En l'espèce, le cardinal secrétaire d'État avait donné l'instruction suivante au nonce apostolique en Suisse : "Ces juifs risquent d'être déportés vers un camp d'extermination. Veuillez informer les autorités suisses que le Saint-Père souhaite que ces quatre personnes obtiennent un visa pour la Suisse." Mais le Vatican s'est heurté à des refus : ce fut le cas pour cette demande, déclinée par Berne qui invoqua un nombre déjà trop important de visas délivrés pour le territoire suisse.

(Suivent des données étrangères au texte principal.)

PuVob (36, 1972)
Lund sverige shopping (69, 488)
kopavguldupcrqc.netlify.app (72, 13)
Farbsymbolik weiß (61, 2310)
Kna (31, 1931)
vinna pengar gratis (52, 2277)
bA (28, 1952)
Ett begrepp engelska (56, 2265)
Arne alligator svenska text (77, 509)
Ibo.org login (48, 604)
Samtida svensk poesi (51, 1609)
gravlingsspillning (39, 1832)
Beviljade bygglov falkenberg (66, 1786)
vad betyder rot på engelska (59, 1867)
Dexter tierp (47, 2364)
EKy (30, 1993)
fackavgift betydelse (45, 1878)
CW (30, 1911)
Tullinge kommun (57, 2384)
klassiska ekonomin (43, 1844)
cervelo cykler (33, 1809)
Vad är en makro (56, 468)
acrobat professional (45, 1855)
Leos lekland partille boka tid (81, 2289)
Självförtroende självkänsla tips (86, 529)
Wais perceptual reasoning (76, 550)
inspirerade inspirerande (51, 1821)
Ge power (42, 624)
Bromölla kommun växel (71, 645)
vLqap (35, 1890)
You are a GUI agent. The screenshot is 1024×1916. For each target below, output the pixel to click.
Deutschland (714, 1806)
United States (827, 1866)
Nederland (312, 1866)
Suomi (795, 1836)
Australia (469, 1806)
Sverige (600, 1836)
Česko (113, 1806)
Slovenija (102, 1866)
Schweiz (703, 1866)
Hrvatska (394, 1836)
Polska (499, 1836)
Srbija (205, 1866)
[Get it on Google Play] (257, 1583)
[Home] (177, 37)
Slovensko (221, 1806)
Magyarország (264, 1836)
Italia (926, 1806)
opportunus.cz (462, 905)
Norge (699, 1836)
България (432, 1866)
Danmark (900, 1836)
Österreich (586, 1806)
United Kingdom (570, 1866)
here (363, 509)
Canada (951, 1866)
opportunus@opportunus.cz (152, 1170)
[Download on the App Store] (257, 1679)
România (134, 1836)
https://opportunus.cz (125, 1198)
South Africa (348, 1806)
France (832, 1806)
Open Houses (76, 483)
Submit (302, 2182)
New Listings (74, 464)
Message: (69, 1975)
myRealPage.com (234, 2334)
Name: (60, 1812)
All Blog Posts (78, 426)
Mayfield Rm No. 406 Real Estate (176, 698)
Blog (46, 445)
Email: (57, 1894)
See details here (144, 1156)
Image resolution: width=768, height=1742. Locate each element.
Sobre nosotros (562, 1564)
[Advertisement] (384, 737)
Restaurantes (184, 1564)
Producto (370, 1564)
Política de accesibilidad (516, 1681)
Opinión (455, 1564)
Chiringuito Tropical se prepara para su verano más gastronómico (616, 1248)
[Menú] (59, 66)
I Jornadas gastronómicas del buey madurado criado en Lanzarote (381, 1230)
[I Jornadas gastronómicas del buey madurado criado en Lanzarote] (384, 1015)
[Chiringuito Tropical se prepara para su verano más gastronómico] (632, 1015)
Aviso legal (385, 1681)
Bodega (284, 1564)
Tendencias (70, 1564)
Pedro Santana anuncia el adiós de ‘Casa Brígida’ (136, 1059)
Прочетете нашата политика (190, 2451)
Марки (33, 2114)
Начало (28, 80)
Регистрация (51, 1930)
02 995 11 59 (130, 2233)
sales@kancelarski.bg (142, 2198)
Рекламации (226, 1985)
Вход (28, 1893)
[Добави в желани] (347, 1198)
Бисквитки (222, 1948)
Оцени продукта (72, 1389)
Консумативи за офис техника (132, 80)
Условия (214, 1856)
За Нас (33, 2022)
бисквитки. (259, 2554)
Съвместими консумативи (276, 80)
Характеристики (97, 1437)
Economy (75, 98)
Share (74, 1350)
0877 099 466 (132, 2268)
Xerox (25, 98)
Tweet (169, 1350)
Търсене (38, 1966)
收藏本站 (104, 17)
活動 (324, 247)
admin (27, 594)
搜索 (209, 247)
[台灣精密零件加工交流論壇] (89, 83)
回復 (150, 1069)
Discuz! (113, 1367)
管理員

Les archives du pontificat de Pie XII
Il y a cinq ans, le Vatican ouvrait les archives du pontificat du pape Pie XII, plus de 80 ans après son élection. Cette initiative du pape François répondait aux critiques formulées à l'encontre de Pie XII, accusé de complicité avec le régime national-socialiste. Trop occupé par la menace communiste, il aurait, selon ses détracteurs, délibérément gardé le silence devant la Shoah. L'accès à ces documents inédits est toutefois venu de nouveau nuancer cette version, établissant plutôt une action discrète, voire souterraine, du Vatican pour sauver les Juifs des griffes nazies. Le Pape aurait fait le choix de la prudence : évitant une condamnation publique du IIIe Reich susceptible d'exciter la colère allemande, il avait entrepris une action humanitaire plutôt qu'une action diplomatique. "D’aucuns jugeront que l’attitude de Pie XII ne fut pas celle qu’on est en droit d’attendre d’un pape, qu’il aurait dû agir de telle façon, prononcer telle parole", notait sur Aleteia l'historien Frédéric Le Moal. "Mais on quitte là la salle d’étude pour entrer dans un prétoire. L’histoire est une science qui demande rigueur, recul et objectivité. Laissons donc les professionnels que sont les historiens faire leur métier. C’est ce qu’ils vont faire avec de nouveaux et précieux documents d’archives."